Frontiera è un percorso intrecciato di cinema, arti visive e narrazioni che si propone di interrogare le forme della rappresentazione della contemporaneità, là dove i mutamenti del presente, nel loro aspetto simbolico, economico, sociale e politico, lo impongono sempre più.
www.lafrontiera.net
QUOTE LATTE, ALLEVATORI A CASA BERLUSCONI

ROMA - Circa 10 mila agricoltori e circa 2.00 trattori, secondo gli organizzatori della protesta, provenienti dalle varie province lombarde si sono concentrati questa mattina a due chilometri da Arcore da dove dopo le 11.00 e’ partito un corteo a piedi diretto verso Villa San Martino, la residenza del presidente del consiglio Silvio Berlusconi, per manifestare contro il decreto sulle quote latte firmato dal Ministro dell’Agricoltura Luca Zaia, che domani passera’ al voto dell’aula del Senato.
Un altro corteo di minori dimensioni con una cinquantina di trattori ha attraversato il comune di Gemonio in provincia di Varese passando vicino alla residenza del Ministro delle Riforme e leder della Lega Umberto Bossi. Il corteo di Arcore e’ aperto da un trattore degli anni ‘50. Gli allevatori sfilano con le bandiere di Confagricoltura e della Cia-Confederazione italiana agricoltori, le due organizzazioni agricole che guidano la protesta. ”I produttori di latte che con fatica hanno continuato a produrre nel rispetto delle norme, chiedono di chiudere nella legalita’ una defatigante questione in ballo ormai da troppi anni” ha esordito il presidente di Confagricoltura Federico Vecchioni nel suo intervento ad Arcore.

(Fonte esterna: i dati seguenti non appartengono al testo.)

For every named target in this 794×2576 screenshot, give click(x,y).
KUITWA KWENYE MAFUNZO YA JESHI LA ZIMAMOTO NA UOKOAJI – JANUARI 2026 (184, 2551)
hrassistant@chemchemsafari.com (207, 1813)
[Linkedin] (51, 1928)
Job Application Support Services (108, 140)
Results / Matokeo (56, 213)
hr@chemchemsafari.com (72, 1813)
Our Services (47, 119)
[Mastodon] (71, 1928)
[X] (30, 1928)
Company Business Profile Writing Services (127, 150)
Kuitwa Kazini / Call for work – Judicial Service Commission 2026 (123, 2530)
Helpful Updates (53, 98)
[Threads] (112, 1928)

Gli allevatori contestano il decreto sulle quote latte firmato dal ministro dell’agricoltura Luca Zaia perche’ favorirebbe i cosiddetti ’splafonatori’ cioe’ coloro che hanno prodotto piu’ di quanto previsto dalla loro quota di produzione prevista per legge. Secondo il provvedimento questi sarebbero fra gli assegnatari delle nuove quote di produzione ottenute da Bruxelles dal ministro Luca Zaia nel negoziato di fine novembre (circa 640.000 tonnellate di produzione di latte in piu’). Da qui l’accusa al Ministro Zaia - sempre da parte delle organizzazioni agricole promotrici della protesta - di aver favorito poche aziende che hanno trasgredito la legge concretizzando l’ipotesi di una sanatoria.
”Tutte bugie” secondo il ministro Zaia che ha spiegato piu’ volte come il suo decreto non sarebbe una sanatoria perche’ per vedersi assegnate le nuove quote gli splafonatori dovranno mettersi in regola e aderire a un piano di rateizzazione al tasso di 6-6,5%. Inoltre - sempre secondo il Ministro - il decreto non riguarderebbe solo”pochi amici” ma interessa oltre 17.000 aziende lattiero-casearie sulle oltre 40.000 attive in Italia.
ALLEVATORI A VILLA SAN MARTINO
ARCORE - Il corteo degli allevatori, oltre 2000 persone, e’ giunto davanti a Villa San Martino, residenza del presidente del Consiglio, Silvio Berlusconi, ma e’ stato bloccato dalla polizia a un centinaio di metri. Una delegazione si e’ recata all’ingresso della villa San Martino dove ha consegnato un documento di protesta contro il decreto Zaia sulle quote latte. Secondo quanto si e’ appreso la delegazione e’ ora in attesa di una telefonata del ministro Zaia.